= Data supplied =
####
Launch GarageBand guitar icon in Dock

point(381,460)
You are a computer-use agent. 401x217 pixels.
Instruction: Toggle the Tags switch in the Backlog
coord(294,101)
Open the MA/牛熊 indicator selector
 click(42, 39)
####
= What is needed =
Retype the listing above without a single difference.

= Exercise answer =
Launch GarageBand guitar icon in Dock

point(381,460)
You are a computer-use agent. 401x217 pixels.
Instruction: Toggle the Tags switch in the Backlog
coord(294,101)
Open the MA/牛熊 indicator selector
 click(42, 39)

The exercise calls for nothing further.